Allégeance
Dans les rues de la ville il y a mon amour. Peu importe où il va dans le temps divisé. Il n’est plus mon amour, chacun peut lui parler. Il ne se souvient plus; qui au juste l’aima?
Il cherche son pareil dans le vœu des regards. L’espace qu’il parcourt est ma fidélité. Il dessine l’espoir et léger l’éconduit. Il est prépondérant sans qu’il y prenne part.
Je vis au fond de lui comme une épave heureuse. A son insu, ma solitude est son trésor. Dans le grand méridien où s’inscrit son essor, ma liberté le creuse.
Dans les rues de la ville il y a mon amour. Peu importe où il va dans le temps divisé. Il n’est plus mon amour, chacun peut lui parler. Il ne se souvient plus; qui au juste l’aima et l’éclaire de loin pour qu’il ne tombe pas?
« Allégeance » est un poème de René Char, présent notamment dans son recueil Fureur et mystère publié en 1948. Il s’agit d’un des poèmes les plus connus de l’auteur.
Dans ce poème, René Char nous parle avec lucidité et douceur du sentiment amoureux en reprenant un thème classique : l’amoureux délaissé. Le narrateur évoque à l’« amour » perdu, éloigné et parti, désignant par-là à la fois la personne aimée et la plénitude passée. L’« amour » n’est plus là, il marche dans la ville, pourtant il habite encore chaque courbe du vers.
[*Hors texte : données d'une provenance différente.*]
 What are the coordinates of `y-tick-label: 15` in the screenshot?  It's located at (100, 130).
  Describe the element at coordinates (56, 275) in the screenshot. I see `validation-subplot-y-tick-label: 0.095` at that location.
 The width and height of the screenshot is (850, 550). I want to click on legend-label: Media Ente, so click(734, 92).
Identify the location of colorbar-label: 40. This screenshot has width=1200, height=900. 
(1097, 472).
C’est cette présence-absence, l’amour que la solitude n’efface pas, que René Char évoque ici. Se dégage ainsi une pure impression d’amour, une douceur infinie mêlée pourtant à l’impression d’une solitude immense.
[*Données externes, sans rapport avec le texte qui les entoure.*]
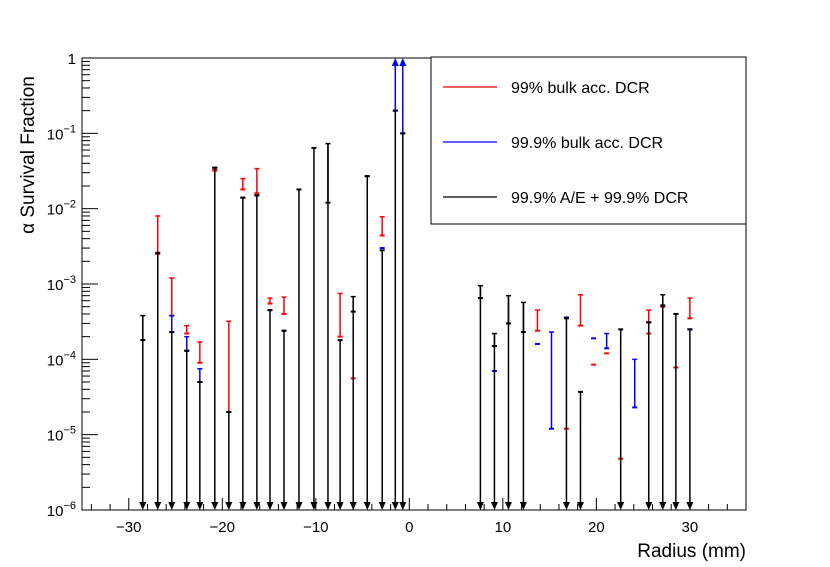 Image resolution: width=830 pixels, height=567 pixels. Describe the element at coordinates (316, 528) in the screenshot. I see `x-tick-label: −10` at that location.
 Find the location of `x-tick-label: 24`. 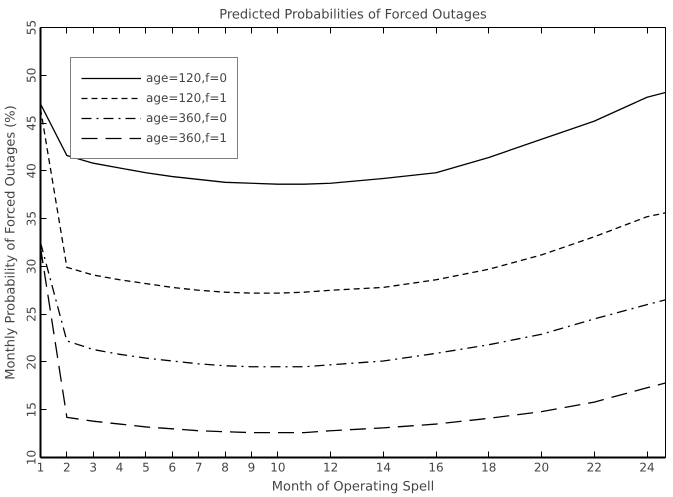

x-tick-label: 24 is located at coordinates (647, 467).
René Char utilise des structures classiques, l’alexandrin, qui rythme le poème de sa cadence régulière. Il les inclut toutefois dans des strophes à structure libre qui rappellent le paragraphe du poème en prose. Par ailleurs, on retrouve le goût de René Char pour les formules paradoxales, imagées, idéalisées. Si ce poème réussit à exprimer des sentiments différents voire paradoxaux, dans toutes leurs nuances, c’est notamment grâce à l’usage de ces formules magnifiques, qui en appelle à l’imagination du lecteur : « Dans le grand méridien où s’inscrit son essor, ma liberté le creuse ».